Enquanto porém esse plano e projeto não for realizado e dele resultem consequência benéficas para Bolama, os lucros desta filial serão variáveis”.

E tece considerações sobre a clientela da filial de Bolama, clientes nacionais e internacionais, fala da fusão que se prevê entre a Empresa Agrícola e Comercial dos Bijagós Lda, a Companhia Agrícola e Fabril da Guiné e a Companhia de Fomento Nacional. “Se a fusão das três firmas se der, fica sendo uma importantíssima companhia e decerto tratarão de dar maior desenvolvimento aos seus negócios e à Companhia e Fomento Nacional, em Bafatá”. O gerente de Bolama exprime-se como um futurólogo, falando de Bafatá:  
“No centro do território da colónia é hoje onde se centraliza grande parte do comércio do interior. A sua importância aumentará ainda se for avante a construção do caminho-de-ferro de penetração. Bafatá será um entroncamento das vias que partem quer de Bolama quer de Bissau e quer a linha siga para Farim quer para o território francês para Firdu, quer mais para baixo para Cadé, dali partirão os ramais e a sua importância aumentará. Se ali estabelecermos uma agência ou subagência do nosso banco, os lucros da agência de Bissau e os desta Filial sofrerão decréscimo, mas permitam-nos Vossas Excelências que lhe digamos que mais valerá essa diminuição de lucros para Bissau e para nós do que dar-se a fusão das três companhias indicadas e o Banco Colonial antecipar-se-nos e pôr ali alguma agência”.

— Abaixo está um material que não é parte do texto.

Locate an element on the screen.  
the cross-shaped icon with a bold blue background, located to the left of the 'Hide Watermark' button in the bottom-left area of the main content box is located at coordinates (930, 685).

O gerente da filial irá ainda exprimir sobre outros assuntos, mas voltará ao seu tema de eleição, as comunicações, dizendo o seguinte: “As vias principais de comunicação para o interior são as navegáveis. Estradas, poucas há e não existe nenhum plano para uma rede geral à qual se subordinassem as que se fazem numa ou noutra circunscrição. Essas estradas, ou melhor caminhos, no tempo das chuvas são intransitáveis. As vias navegáveis não estão convenientemente navegáveis e limpas e daí estarem algumas quase inavegáveis”. E a exposição articula-se com uma petição apresentada pela associação comercial sobre a construção de um caminho-de-ferro de penetração até Bafatá e que seguisse para a colónia francesa. Volta-se novamente ao assunto da imperatividade do censo, saber qual a população da colónia. E escreve: “Ultimamente, soubemos que se arrolaram 200 mil palhotas; calculando-se 3 almas por palhota, sendo certo que na maioria dos casos albergam 5 a 7 indivíduos, teríamos uma população gentílica de 600 mil pessoas, cifra a que teríamos que adicionar a população que não vive em palhotas e as das regiões não arroladas. Julgamos por isso que a colónia deve ter perto de 1 milhão de habitantes”.

Dentro daquela linha que é informar Lisboa sobre acontecimentos de vulto como nomeações e exonerações, em 20 de Abril de 1919 comunica-se para Lisboa: “O Governador, Coronel de Artilharia Josué Duque foi exonerado e mandado seguir para a metrópole. A exoneração foi quase geralmente bem recebida, pois era acusado de nada fazer. Era extraordinário o desrespeito com que a este governador se referiam não só os chefes de serviço mas também o funcionalismo de pequena categoria. Foi nomeado para o substituir o Capitão de Infantaria Henrique Alberto de Sousa Guerra. A nomeação foi desigualmente recebida conforme as simpatias de uns e antipatias de outros. A Associação Comercial prepara uma representação para lhe ser entregue ao tomar posse, e em que são indicadas as necessidades da colónia”.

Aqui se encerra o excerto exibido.